Author Contributions
Conceptualization: D.M., A.-L.P., A.T., K.H.; Formal analysis: D.M., A.-L.P., A.T., F.B., D.C., G.G., N.K., J.N., K.W., K.H.; Investigation: D.M.; Methodology: D.M., A.-L.P., K.H.; Software: D.M.; Writing—original draft: D.M., A.-L.P.; Writing—review and editing: D.M., A.-L.P., A.T., F.B., D.C., C.C., G.G., N.K., J.N., K.W., K.H.
Financial Support
The Multicentre Study of Self-Harm in England is funded by the Department of Health and Social Care. No other financial support was received.
Ethical Standards
Although this is a modelling study drawing on data from multiple sources it should be noted that the three research sites involved in the Multicentre Study of Self-Harm have approvals to collect data on self-harm for their local monitoring systems of self-harm and for multicentre projects. The monitoring systems in Oxford and Derby have received their approval from local National Health Service research ethics committees (Oxford: South Central Berkshire REC, 08/H0607/7; Derby: Derbyshire REC, 06/Q2401/84) while self-harm monitoring in Manchester is part of a local clinical audit system ratified by the local research ethics committee (South Manchester REC). The three monitoring systems are fully compliant with the Data Protection Act (1998) and have approval under section 251 of the National Health Service (NHS) Act (2006) to collect patient-identifiable data without explicit patient consent.
Conflict of Interest
N.K. and K.H. are members of the Department of Health and Social Care’s National Suicide Prevention Strategy Advisory Group for England.

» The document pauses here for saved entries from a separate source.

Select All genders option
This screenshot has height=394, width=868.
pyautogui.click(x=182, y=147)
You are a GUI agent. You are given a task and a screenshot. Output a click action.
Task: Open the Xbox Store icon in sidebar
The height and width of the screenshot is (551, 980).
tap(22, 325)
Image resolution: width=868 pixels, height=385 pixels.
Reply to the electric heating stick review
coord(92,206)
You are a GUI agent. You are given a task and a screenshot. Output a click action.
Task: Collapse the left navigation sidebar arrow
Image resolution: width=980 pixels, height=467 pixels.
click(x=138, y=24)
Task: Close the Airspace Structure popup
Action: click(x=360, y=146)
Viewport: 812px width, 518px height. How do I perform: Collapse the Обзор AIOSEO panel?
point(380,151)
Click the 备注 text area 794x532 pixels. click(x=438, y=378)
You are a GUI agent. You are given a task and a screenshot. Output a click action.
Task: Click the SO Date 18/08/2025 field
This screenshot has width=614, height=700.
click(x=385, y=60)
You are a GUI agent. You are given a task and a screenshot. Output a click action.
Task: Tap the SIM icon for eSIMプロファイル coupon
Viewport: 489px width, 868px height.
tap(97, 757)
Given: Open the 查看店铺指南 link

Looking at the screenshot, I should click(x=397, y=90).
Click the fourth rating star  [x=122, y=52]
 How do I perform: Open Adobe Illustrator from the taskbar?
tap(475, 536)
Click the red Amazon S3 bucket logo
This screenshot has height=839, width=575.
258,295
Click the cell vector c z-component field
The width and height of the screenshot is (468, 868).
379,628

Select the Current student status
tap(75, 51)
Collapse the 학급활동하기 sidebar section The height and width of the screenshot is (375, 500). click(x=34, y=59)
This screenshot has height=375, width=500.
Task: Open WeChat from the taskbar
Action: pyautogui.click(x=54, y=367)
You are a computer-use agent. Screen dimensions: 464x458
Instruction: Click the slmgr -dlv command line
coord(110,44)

N.K. chaired the committees developing the NICE Guidelines for Self-Harm (Longer Term Management) 2012 and the NICE Quality Standards on Self-Harm 2013. N.K. is currently topic advisor for the new NICE guidelines on self-harm and Chair of the Guideline Committee for the NICE Depression Guidelines. N.K. works with NHS England on national quality improvement initiatives for suicide and self-harm. No other authors have conflicts to declare. The views expressed in this article are the authors’ own and not those of the Department of Health and Social Care, NHS England, or NICE.